Task.
Only the final stretch of the data is wanted: reproduce the line containing "ジェニュイン,ウマ娘に実装される (143, 664)" and each line after it, exactly.

──────── Data shown

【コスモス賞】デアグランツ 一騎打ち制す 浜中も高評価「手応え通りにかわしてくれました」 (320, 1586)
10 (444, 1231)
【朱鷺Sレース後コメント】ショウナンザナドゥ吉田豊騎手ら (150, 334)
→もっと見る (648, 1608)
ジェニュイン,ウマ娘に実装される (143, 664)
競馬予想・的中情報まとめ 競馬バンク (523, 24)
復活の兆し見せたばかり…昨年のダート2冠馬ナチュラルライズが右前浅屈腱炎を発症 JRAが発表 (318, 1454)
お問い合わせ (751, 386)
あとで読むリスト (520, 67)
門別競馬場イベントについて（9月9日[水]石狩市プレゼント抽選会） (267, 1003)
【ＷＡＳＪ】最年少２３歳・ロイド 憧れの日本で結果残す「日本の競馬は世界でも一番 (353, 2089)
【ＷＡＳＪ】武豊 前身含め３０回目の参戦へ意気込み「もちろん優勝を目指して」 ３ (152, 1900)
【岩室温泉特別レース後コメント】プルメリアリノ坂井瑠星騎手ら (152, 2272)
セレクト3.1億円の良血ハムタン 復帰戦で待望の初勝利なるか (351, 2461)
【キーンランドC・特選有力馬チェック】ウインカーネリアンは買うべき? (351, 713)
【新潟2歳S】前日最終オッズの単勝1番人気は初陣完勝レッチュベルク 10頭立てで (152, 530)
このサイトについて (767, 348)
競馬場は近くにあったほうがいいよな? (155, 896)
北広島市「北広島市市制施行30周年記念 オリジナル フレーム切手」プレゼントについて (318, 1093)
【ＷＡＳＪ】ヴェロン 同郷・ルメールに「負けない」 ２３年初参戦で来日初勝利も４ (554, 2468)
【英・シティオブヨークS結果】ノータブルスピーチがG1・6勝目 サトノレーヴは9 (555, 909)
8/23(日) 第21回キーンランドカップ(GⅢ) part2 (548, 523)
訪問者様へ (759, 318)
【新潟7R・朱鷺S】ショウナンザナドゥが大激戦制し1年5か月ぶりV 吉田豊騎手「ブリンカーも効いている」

────────────────

Answer box.
ジェニュイン,ウマ娘に実装される (143, 664)
競馬予想・的中情報まとめ 競馬バンク (523, 24)
復活の兆し見せたばかり…昨年のダート2冠馬ナチュラルライズが右前浅屈腱炎を発症 JRAが発表 (318, 1454)
お問い合わせ (751, 386)
あとで読むリスト (520, 67)
門別競馬場イベントについて（9月9日[水]石狩市プレゼント抽選会） (267, 1003)
【ＷＡＳＪ】最年少２３歳・ロイド 憧れの日本で結果残す「日本の競馬は世界でも一番 (353, 2089)
【ＷＡＳＪ】武豊 前身含め３０回目の参戦へ意気込み「もちろん優勝を目指して」 ３ (152, 1900)
【岩室温泉特別レース後コメント】プルメリアリノ坂井瑠星騎手ら (152, 2272)
セレクト3.1億円の良血ハムタン 復帰戦で待望の初勝利なるか (351, 2461)
【キーンランドC・特選有力馬チェック】ウインカーネリアンは買うべき? (351, 713)
【新潟2歳S】前日最終オッズの単勝1番人気は初陣完勝レッチュベルク 10頭立てで (152, 530)
このサイトについて (767, 348)
競馬場は近くにあったほうがいいよな? (155, 896)
北広島市「北広島市市制施行30周年記念 オリジナル フレーム切手」プレゼントについて (318, 1093)
【ＷＡＳＪ】ヴェロン 同郷・ルメールに「負けない」 ２３年初参戦で来日初勝利も４ (554, 2468)
【英・シティオブヨークS結果】ノータブルスピーチがG1・6勝目 サトノレーヴは9 (555, 909)
8/23(日) 第21回キーンランドカップ(GⅢ) part2 (548, 523)
訪問者様へ (759, 318)
【新潟7R・朱鷺S】ショウナンザナドゥが大激戦制し1年5か月ぶりV 吉田豊騎手「ブリンカーも効いている」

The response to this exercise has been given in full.